Exercises for a Healthy Back

Back pain is a common complaint, especially for people older than 40. But, you can tame or prevent back pain by practicing good form and by doing exercises to strengthen your back two or three times a week.

But before you get started, you should talk with your health care provider to make sure these exercises are right for you.

When you do these or any type of back exercises, make sure you:

  • Use a rug or mat to lie on.

  • Wear loose, comfortable clothing. And,

  • Take off your shoes.

You should not feel any pain while doing these exercises. If you do, stop the exercise right away and call your health care provider.

Knee-to-Chest Stretch

Lie on your back with your knees bent. Put your feet flat on the floor and a pillow under your head.

Slowly lift one knee to your chest while keeping your other foot on the floor. Hold for five seconds. Keep breathing slowly and evenly then release.

Switch legs and repeat the exercise 10 times with each leg.

Bridge

Lie on your back with both knees bent and your feet flat on the floor. Your heels should be close to your bottom. Put your arms on the floor at your sides.

Hold your belly in tight. Then slowly lift your hips into the air squeezing your buttocks together. Do NOT turn your head. Keep your chin tucked and look toward your belly.

Hold for five seconds. Keep breathing slowly and evenly, then release.

Repeat this exercise 10 times and work your way up to two sets.

Crunches

Lie on your back with both knees bent and your feet flat on the floor. Fold your arms across your chest.

Tilt your pelvis so that your lower back is on the floor.

Tighten your belly muscles and use the muscles in your belly to lift your head and shoulders straight up. Stop when your shoulder blades come off the floor. Then slowly roll back down.

Don't hold your breath. Keep breathing slowly and evenly during the exercise.

Repeat this exercise 10 times and work your way up to three sets.

Press Up

Lie on your belly with your palms on the floor near your shoulders.

Look forward. Press down on your hands and gently raise your upper chest off the floor.

Hold this position for 10 seconds. Keep breathing slowly and evenly.

Repeat this exercise 10 times and work your way up to two sets.

Practicing Good Form

Moving your body correctly can help you protect your back throughout your day. Here are some tips for using good form for some common, everyday movements:

Sitting

Sit in chairs that support your back. Use a low-back support, if needed. Keep your knees a little higher than your hips. If necessary, use a low stool to raise your feet, so they are resting on a solid surface.

Standing

Bend your knees slightly and tighten the muscles in the front of your thigh to take stress off your lower back and knees. Wear shoes that support your feet. If you stand for long periods, shift most of your weight to one leg at a time. Switch legs often.

Lying Down

When lying on your side, bend your knees and place a pillow between them. If you lie on your back, put a pillow under your knees. Avoid lying on your belly.

Lifting

When lifting an object from below your waist, stand with your feet wide and a slight bend at the hips and knees. Squat down and grab the object. Tighten your belly as you lift and keep your back flat. Keep heavy items close to your body, and don't carry them on one side all the time. Don't hold your breath.

Things to Remember

Regular exercise and good form can help you prevent back pain.
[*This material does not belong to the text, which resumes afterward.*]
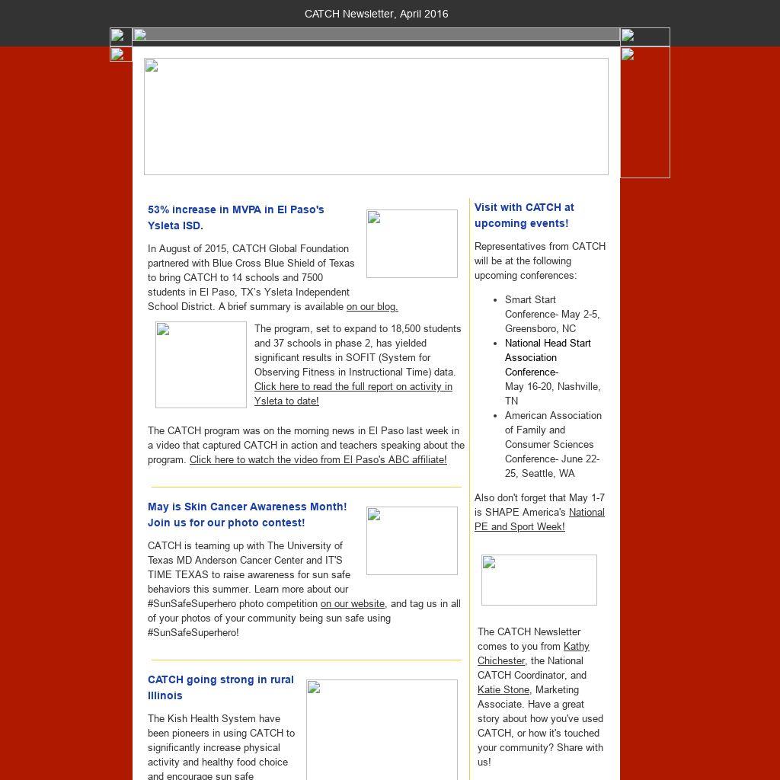Click the top-right corner broken image icon
Image resolution: width=780 pixels, height=780 pixels.
pyautogui.click(x=644, y=37)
Keep breathing slowly and evenly during exercise. Don't hold your breath.

Talk to your health care provider before starting a new exercise program.

What We Have Learned

Regular exercise and good form can help prevent back pain.
True or False?
The answer is true. Most people can prevent back pain with regular exercise and good form.

If I feel pain while exercising, I should just work through it.
True or False?
The answer is false. Stop any exercise if you feel pain.